面倒くさがるアレッサンドロを、文字通り引っ張って、建物の屋上に連れて行く。
「おや、祭りとは反対の方角ではないかね?」
アレッサンドロが、いつもの破睨みのような目つきで聞いた。
二人は、いいのいいのとくすくす笑いながら、彼の嫌がる背を隅に押して行った。
夜の帳は濃く、星もあまり見えない。
すると山の斜面の方から、ドーンという音がすると、パンパンパンと空に火花が弾けて、一気に明るくなった。
アレッサンドロは、その光にあっけにとられ、驚いて硬直した。それからは身動きもせず、目も離せない様子でじっと見つめていた。
パンパンパン、次々に色とりどりの炎の花が、暗い空に咲き誇っては消えてゆく。
研究者の目は頬は、輝いた。
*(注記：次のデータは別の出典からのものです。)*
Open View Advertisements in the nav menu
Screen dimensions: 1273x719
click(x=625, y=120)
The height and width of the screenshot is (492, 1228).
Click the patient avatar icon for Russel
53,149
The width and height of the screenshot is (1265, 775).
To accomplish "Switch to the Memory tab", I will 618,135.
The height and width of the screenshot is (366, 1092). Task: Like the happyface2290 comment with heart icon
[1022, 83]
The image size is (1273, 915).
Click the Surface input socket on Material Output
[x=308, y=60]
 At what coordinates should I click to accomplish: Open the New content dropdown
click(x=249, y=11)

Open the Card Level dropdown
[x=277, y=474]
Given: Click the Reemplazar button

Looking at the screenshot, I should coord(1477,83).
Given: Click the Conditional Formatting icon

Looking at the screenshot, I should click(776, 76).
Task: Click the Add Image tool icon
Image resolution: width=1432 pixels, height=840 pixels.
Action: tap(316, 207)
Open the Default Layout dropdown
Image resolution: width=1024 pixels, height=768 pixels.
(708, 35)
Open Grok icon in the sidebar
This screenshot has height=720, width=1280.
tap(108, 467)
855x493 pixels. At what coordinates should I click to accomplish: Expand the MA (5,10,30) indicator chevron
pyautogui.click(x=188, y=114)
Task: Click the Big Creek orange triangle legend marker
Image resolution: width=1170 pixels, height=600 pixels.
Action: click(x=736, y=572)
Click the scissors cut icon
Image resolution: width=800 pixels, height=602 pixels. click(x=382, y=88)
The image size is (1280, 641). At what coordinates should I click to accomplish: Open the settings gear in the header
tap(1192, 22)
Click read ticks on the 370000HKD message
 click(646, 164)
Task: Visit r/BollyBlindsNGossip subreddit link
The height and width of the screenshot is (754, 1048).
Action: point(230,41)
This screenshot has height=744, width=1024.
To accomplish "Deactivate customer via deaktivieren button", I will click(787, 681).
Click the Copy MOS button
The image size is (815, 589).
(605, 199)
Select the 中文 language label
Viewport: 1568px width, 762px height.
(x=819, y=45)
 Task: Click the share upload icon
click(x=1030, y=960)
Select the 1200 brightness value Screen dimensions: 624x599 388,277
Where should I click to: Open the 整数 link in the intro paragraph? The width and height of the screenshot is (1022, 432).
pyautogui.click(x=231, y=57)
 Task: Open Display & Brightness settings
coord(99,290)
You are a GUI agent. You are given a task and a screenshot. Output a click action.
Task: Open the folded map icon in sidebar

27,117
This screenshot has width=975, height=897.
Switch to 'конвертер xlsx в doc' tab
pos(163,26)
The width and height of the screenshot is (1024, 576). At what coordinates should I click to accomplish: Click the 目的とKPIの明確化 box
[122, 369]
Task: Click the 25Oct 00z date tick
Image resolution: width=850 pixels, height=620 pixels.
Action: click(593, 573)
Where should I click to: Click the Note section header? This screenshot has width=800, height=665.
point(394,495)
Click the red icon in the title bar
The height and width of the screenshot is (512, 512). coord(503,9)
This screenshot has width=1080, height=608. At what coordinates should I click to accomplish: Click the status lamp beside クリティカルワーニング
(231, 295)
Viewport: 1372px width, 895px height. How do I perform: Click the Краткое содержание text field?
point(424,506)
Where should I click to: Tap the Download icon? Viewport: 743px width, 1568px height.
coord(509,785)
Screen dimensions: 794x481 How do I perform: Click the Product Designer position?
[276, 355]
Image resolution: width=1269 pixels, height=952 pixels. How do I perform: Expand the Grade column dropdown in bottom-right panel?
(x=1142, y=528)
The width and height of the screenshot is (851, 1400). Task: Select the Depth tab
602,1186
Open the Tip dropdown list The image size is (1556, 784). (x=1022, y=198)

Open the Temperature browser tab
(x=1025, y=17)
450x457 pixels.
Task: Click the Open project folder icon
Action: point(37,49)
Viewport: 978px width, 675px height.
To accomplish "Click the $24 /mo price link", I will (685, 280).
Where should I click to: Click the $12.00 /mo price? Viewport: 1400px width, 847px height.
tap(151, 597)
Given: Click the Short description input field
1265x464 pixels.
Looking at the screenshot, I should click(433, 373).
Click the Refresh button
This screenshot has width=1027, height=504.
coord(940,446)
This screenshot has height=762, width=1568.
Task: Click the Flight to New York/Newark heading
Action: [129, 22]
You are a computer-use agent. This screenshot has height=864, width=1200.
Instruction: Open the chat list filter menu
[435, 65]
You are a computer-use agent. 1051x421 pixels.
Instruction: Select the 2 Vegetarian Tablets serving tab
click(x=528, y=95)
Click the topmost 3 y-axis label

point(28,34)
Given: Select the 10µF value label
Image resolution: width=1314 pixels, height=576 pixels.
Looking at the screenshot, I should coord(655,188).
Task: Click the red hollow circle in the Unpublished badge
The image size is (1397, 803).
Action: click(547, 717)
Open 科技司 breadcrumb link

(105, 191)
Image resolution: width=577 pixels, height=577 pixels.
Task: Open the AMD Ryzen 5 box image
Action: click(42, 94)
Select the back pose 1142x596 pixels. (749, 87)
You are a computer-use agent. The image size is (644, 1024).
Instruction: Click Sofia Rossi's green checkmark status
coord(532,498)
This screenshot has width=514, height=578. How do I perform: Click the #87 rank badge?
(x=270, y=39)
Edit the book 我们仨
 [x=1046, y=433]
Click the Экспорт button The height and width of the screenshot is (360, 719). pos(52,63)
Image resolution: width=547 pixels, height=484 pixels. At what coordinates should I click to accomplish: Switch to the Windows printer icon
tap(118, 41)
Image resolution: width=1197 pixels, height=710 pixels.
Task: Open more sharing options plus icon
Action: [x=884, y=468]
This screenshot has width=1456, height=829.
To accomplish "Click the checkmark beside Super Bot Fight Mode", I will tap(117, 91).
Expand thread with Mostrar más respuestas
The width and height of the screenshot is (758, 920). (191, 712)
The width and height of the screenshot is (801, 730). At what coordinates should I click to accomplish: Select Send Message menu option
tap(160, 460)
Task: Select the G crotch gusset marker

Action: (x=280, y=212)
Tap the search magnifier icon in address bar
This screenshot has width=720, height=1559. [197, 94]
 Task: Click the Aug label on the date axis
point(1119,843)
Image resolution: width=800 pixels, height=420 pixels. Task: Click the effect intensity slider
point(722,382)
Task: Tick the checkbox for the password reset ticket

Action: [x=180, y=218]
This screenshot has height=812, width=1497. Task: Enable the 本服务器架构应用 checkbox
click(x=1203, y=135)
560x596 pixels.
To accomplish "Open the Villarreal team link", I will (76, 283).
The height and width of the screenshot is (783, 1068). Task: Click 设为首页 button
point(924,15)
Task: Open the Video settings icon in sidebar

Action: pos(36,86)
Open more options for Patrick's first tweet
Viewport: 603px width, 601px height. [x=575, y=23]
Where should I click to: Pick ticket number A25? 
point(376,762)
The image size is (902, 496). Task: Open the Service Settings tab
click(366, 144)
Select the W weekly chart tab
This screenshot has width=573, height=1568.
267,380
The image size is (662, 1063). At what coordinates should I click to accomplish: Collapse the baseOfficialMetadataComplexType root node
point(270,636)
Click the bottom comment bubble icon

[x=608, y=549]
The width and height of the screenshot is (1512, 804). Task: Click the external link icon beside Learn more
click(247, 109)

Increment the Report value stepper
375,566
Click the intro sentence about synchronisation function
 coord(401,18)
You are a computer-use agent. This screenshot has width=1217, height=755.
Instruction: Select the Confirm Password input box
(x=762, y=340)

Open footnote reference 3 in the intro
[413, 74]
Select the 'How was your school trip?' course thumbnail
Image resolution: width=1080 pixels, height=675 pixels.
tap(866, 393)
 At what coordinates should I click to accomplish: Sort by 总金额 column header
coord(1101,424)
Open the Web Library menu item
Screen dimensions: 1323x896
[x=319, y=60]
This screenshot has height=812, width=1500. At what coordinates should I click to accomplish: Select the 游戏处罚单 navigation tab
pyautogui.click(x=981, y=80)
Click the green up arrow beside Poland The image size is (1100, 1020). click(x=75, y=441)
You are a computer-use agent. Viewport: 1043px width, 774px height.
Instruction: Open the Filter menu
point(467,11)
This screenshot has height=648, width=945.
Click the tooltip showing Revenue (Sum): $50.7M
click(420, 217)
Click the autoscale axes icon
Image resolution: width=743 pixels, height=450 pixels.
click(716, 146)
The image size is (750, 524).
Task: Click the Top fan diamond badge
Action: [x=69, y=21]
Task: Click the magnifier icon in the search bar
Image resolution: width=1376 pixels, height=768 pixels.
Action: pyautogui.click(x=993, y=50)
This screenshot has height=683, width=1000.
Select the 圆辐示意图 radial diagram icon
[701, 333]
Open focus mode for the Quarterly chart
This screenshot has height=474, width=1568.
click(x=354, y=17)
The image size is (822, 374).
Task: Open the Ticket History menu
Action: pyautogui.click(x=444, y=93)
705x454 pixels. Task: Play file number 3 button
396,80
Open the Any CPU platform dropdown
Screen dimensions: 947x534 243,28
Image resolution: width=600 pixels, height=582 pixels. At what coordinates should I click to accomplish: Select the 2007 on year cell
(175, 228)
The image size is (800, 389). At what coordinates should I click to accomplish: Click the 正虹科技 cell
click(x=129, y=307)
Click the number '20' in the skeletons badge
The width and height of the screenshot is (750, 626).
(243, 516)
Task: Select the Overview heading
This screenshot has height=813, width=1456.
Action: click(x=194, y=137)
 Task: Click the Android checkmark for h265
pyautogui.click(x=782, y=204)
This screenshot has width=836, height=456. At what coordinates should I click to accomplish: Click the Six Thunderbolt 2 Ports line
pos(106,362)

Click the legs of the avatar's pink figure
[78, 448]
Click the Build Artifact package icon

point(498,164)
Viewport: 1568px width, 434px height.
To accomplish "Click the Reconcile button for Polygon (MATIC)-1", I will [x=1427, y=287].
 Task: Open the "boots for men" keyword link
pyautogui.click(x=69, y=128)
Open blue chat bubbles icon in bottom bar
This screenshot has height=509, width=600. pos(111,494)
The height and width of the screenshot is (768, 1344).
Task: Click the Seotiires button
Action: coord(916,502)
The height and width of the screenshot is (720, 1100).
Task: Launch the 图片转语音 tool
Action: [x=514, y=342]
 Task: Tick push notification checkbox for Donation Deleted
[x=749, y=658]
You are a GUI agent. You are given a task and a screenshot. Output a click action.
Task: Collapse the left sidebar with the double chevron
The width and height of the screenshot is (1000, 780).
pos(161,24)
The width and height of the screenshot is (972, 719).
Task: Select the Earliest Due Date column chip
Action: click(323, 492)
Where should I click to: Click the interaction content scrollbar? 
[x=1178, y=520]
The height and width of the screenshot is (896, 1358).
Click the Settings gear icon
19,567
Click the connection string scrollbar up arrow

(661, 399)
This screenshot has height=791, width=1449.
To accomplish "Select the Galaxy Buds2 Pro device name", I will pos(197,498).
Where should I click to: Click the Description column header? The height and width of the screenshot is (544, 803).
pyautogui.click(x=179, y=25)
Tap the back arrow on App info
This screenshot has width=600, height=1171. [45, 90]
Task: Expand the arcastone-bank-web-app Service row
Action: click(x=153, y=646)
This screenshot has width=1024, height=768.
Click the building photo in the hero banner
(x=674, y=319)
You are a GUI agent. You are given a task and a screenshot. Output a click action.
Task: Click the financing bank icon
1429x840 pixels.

まるで、幼い少年のように。
その情景は、幻想的でひと時の夢のようだった。
アレッサンドロによって作られて花火は、以前宴会で使った露天掘り跡の訓練場から打ち上げられた。
カイトとヘルマンは、うまく花火を操った。
高い場所からの花火は、街の人々の目に留まり、あっと驚かれ喜ばれた。花火は、収穫祭の最後を綺麗に彩った。事件直後で街の人たちは爆発に神経質になって居ないかと心配はあったが、似たような物とも見做していなかったらしい。気落ちしていた皆は非常に思いがけないサプライズに喜んだそうだ。
後日、この花火は、アレッサンドロ・ヴィスコンティ最大の大発明となるのだが、この少年のような研究者はただ今は目を輝かせて己が夢の光景を目に焼き付けているのだった。どこか似た風貌の二人の錬金術師はなんと対照的なことだろう。
一人は何かの錬金のために人を欺き傷つけ、手段を択ばないほどの目的を渇望し、突き進んでいるようだ。
だがこの目の前の人物は、純粋に美しい物、そしてその先の自分の大切な人の幸せを願い夢見て、錬金術を使おうと努力してきた。アーシア自身の錬金術は、彼のように人々の幸せのために使いたい。
花火は色が万華鏡のように変わり今度はピンクが混ざって輝いた。アーシアはふとその色を見て、もう一人あのピンク色の背中を思い出していた。
アーシアは心の中で葛藤した。普段なら言わない意地悪な言葉を、つい呟いてしまった。
「ざまあみろ、……なんだから」
(見た目は冴えないかもしれない、でも、この人物は立派な人だ。
そして、素晴らしい”夢”を実現したんだ…)
小さく小さく聞こえないようにこっそりとアーシアは呟いた。
しかし、聞こえていたのだろう、カルラも小声で、
「本当に、ざまあみろ、ね」
と、ひそやかに口に笑みを浮かべた。
三人の頭上で、暗い空に輝く大輪の火の粉の花は、美しく彩り輝いていた。